* **Data for the task**
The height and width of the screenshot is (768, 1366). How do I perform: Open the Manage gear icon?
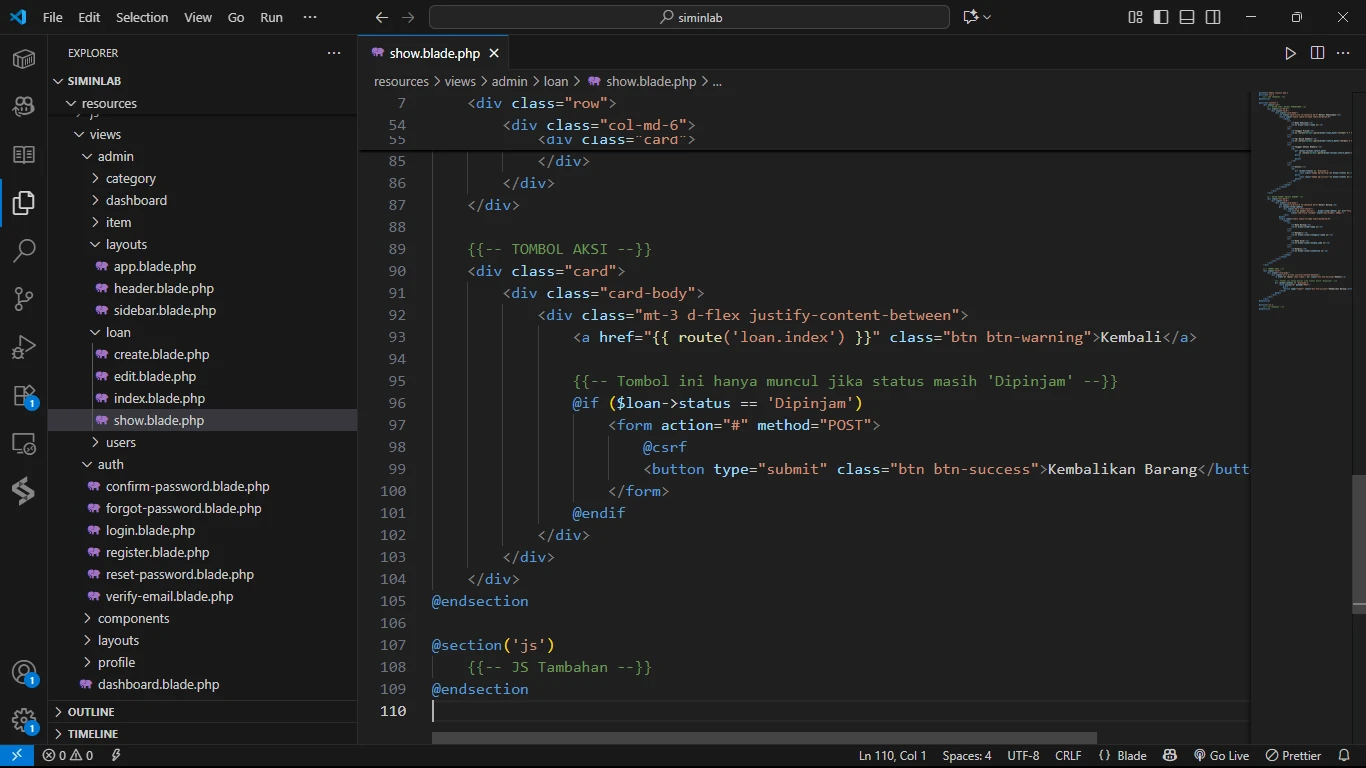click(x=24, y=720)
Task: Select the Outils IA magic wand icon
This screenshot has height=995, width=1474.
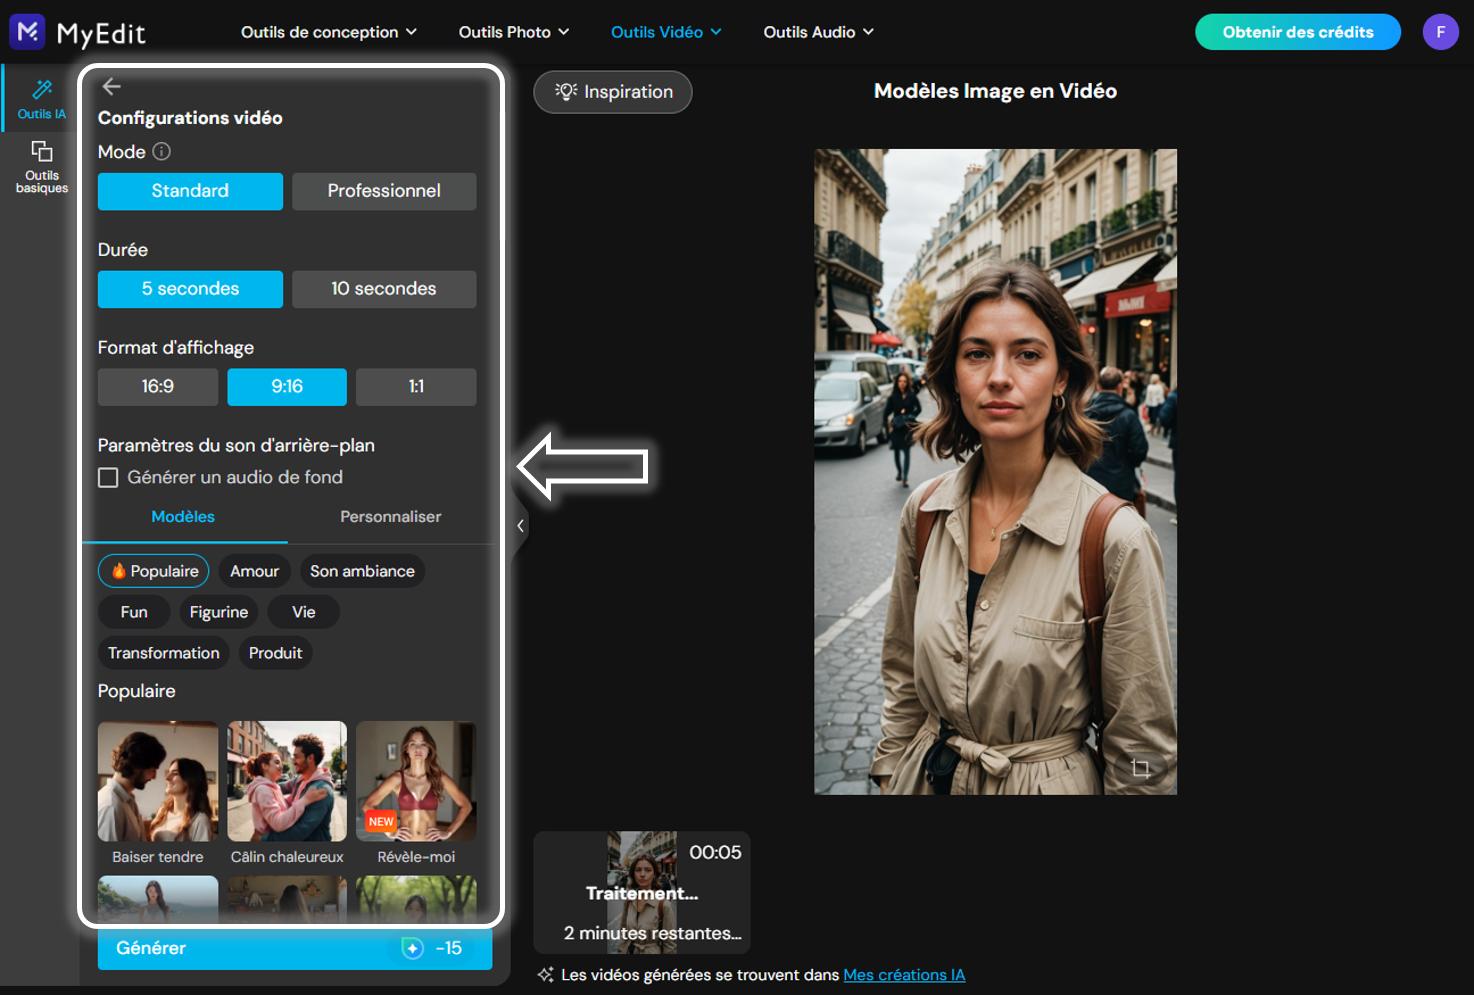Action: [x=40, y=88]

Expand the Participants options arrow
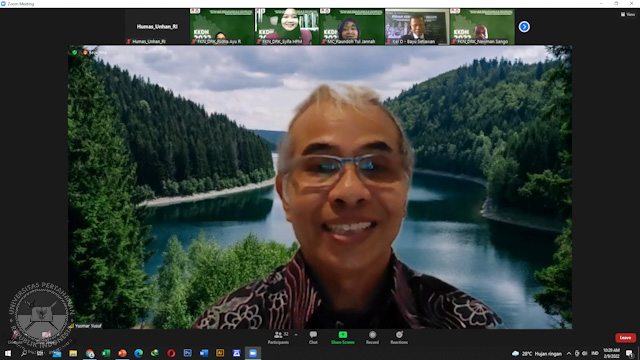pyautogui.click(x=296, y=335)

* **Exercise objective**
Could you repeat the data exactly, omitting its pictures?

* **Completed task**
The height and width of the screenshot is (768, 1366). How do I perform: Open the Manage gear icon?
click(x=24, y=720)
Task: Select the Outils IA magic wand icon
This screenshot has height=995, width=1474.
Action: [x=40, y=88]

Expand the Participants options arrow
pyautogui.click(x=296, y=335)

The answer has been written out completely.